__Work required__. Go through the material and copy every line in which "computer" appears.

__Exercise material__.
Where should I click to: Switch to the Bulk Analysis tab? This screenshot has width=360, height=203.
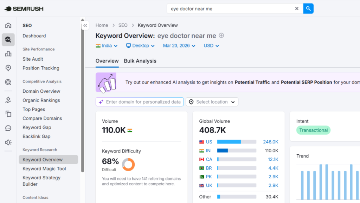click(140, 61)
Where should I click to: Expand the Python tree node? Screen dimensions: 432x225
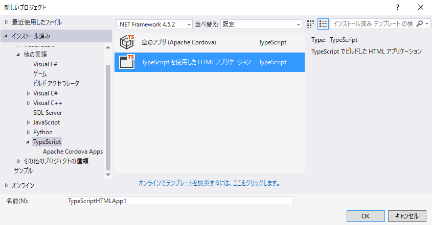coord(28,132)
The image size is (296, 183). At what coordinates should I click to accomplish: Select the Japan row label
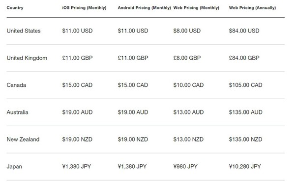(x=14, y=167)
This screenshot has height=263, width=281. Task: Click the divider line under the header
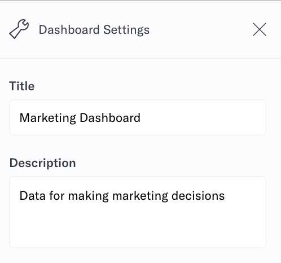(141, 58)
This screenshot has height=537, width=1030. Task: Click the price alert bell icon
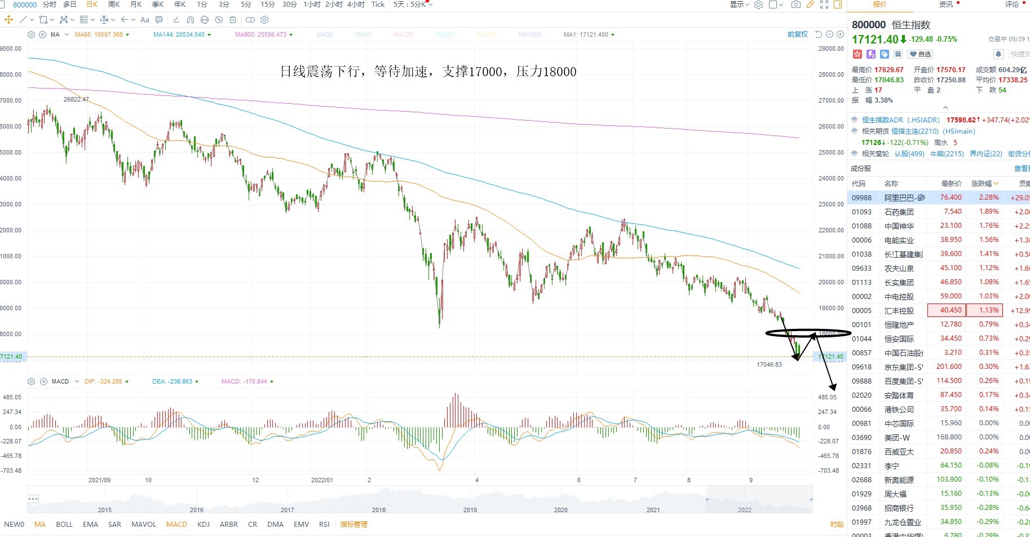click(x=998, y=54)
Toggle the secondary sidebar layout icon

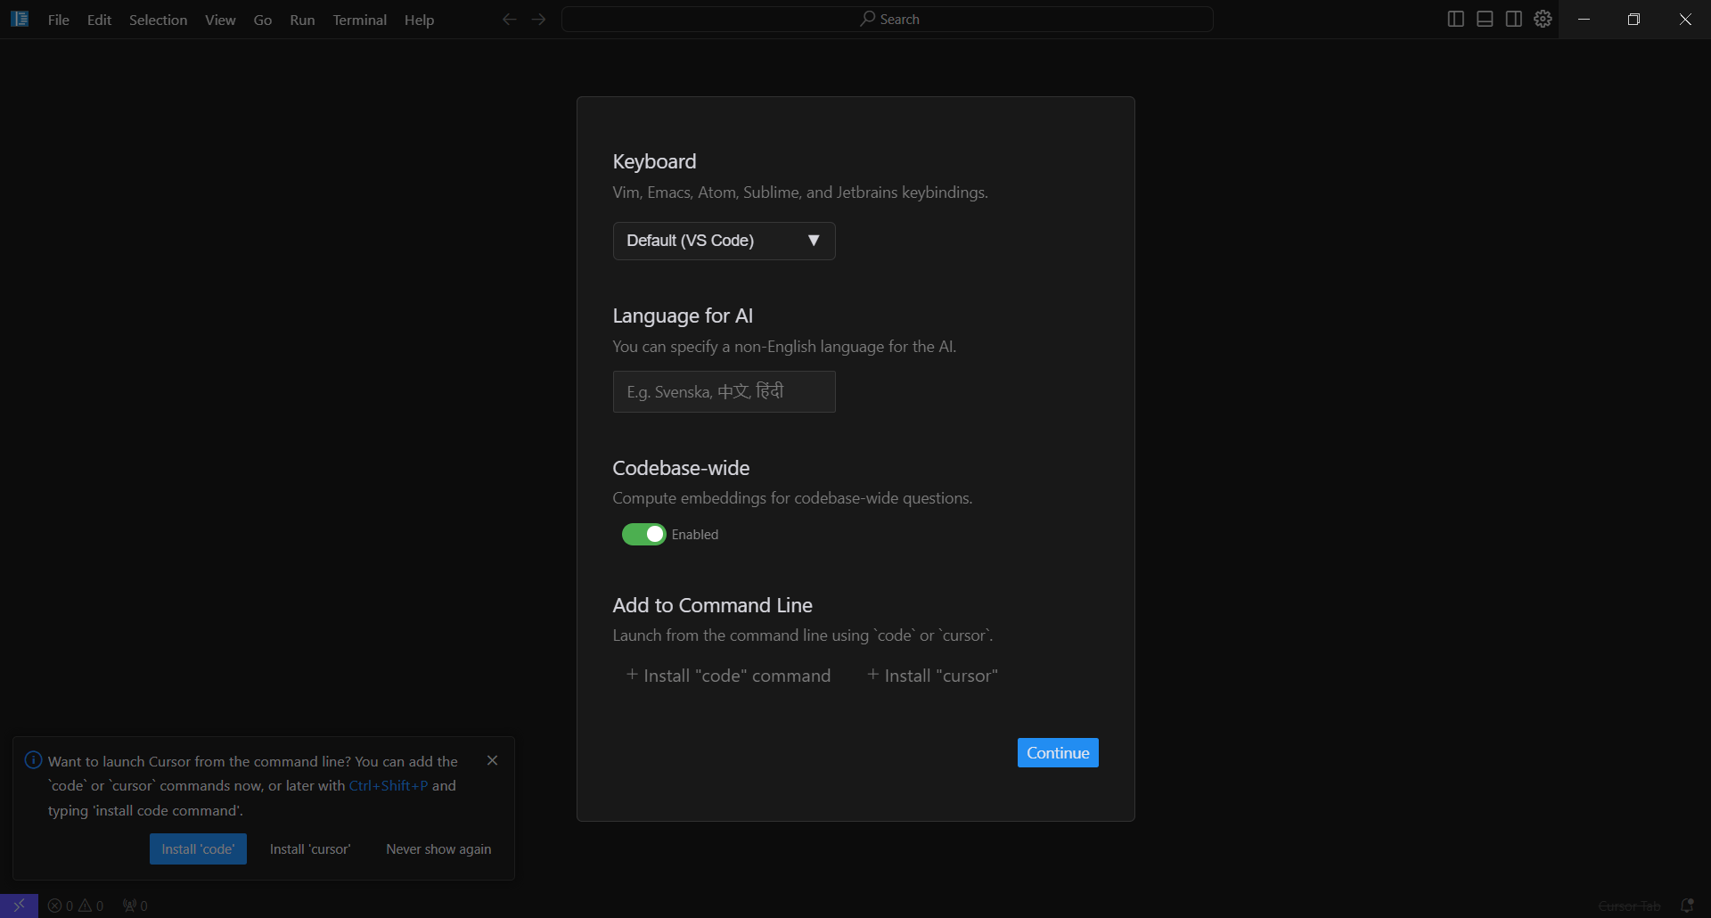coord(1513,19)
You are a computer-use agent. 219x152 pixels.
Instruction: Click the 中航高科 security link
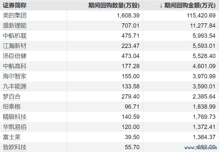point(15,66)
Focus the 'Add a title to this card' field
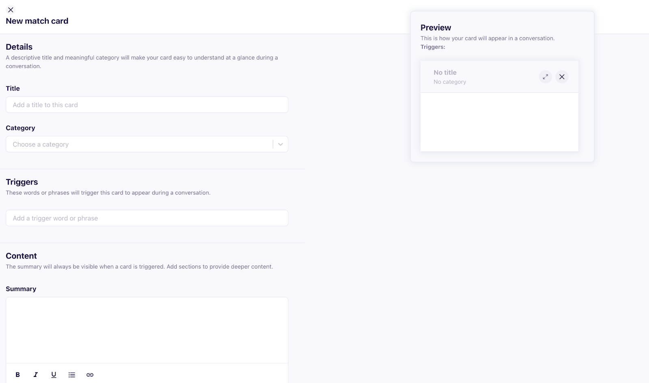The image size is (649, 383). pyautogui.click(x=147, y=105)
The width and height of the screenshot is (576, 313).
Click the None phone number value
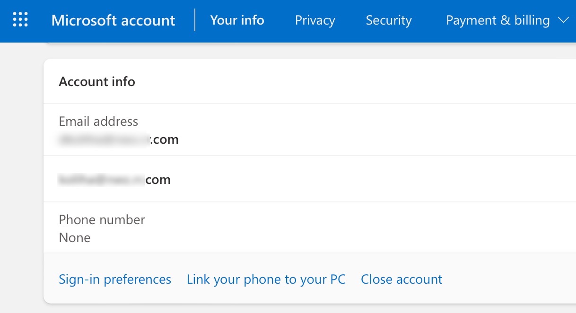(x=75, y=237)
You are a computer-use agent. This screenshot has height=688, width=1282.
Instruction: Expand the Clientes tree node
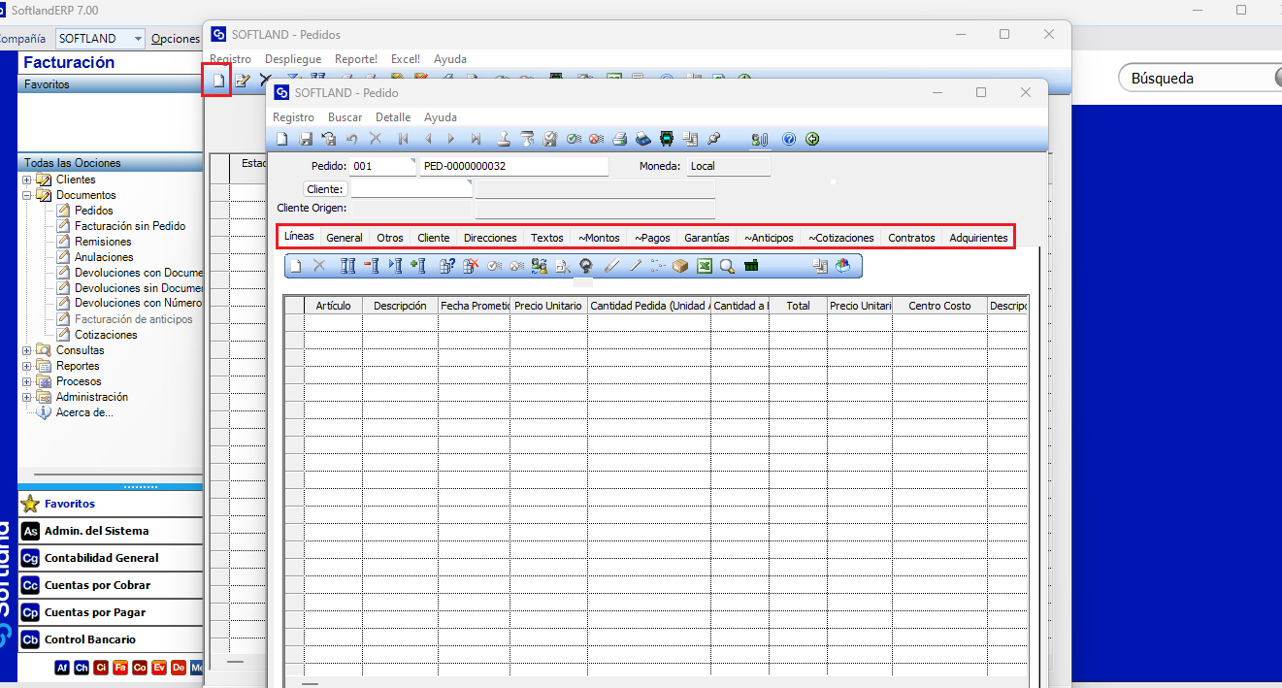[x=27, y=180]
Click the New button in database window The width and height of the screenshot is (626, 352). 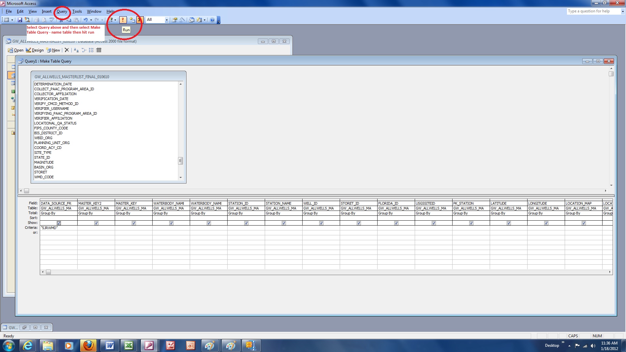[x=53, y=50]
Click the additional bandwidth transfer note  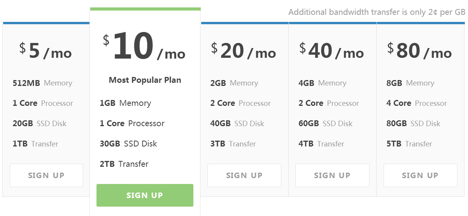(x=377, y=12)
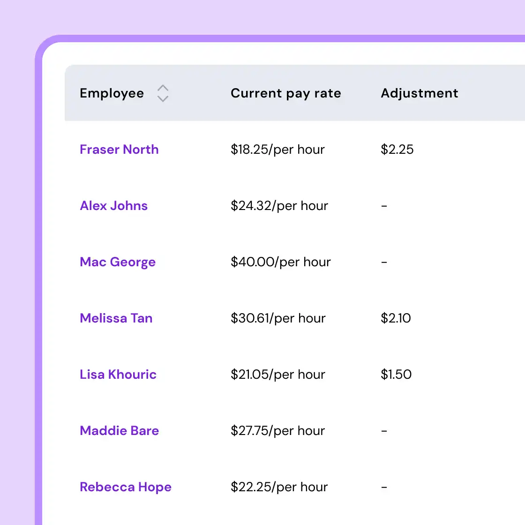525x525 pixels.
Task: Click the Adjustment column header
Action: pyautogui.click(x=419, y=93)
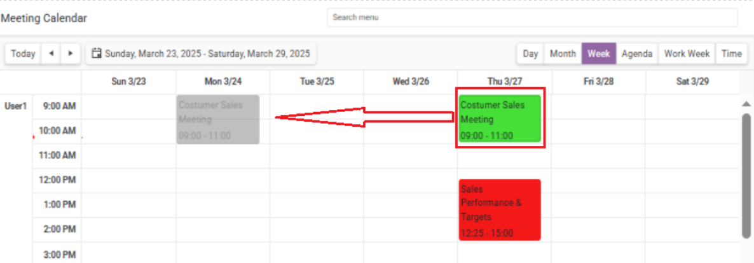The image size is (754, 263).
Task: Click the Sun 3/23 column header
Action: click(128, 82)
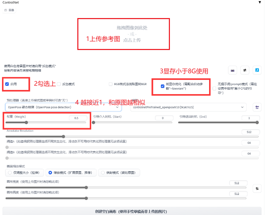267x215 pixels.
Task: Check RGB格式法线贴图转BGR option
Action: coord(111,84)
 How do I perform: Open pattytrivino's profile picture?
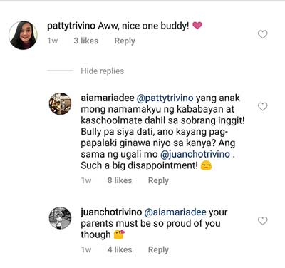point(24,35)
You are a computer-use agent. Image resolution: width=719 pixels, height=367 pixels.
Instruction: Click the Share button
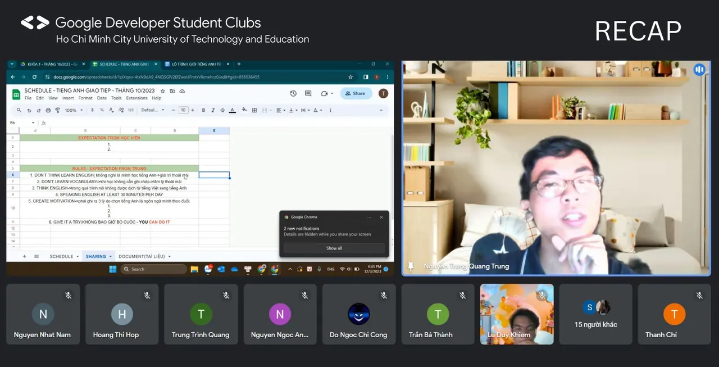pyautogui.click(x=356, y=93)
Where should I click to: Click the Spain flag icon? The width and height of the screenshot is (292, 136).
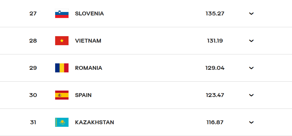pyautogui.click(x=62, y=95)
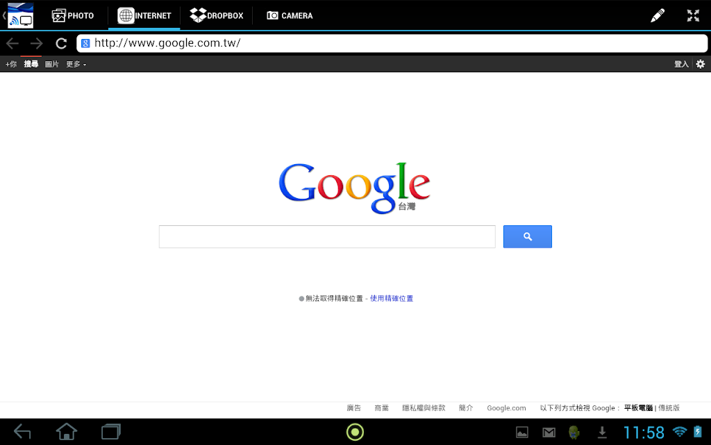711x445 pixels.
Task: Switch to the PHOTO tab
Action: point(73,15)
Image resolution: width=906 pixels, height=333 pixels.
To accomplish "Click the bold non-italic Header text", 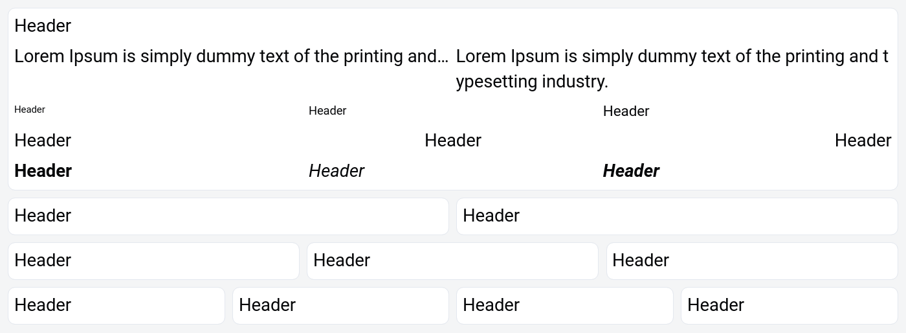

__Solved exercise__.
You are a computer-use agent. 219x152 pixels.
You are a computer-use agent. This screenshot has height=688, width=1282.
You are a computer-use agent. Image resolution: width=719 pixels, height=367 pixels.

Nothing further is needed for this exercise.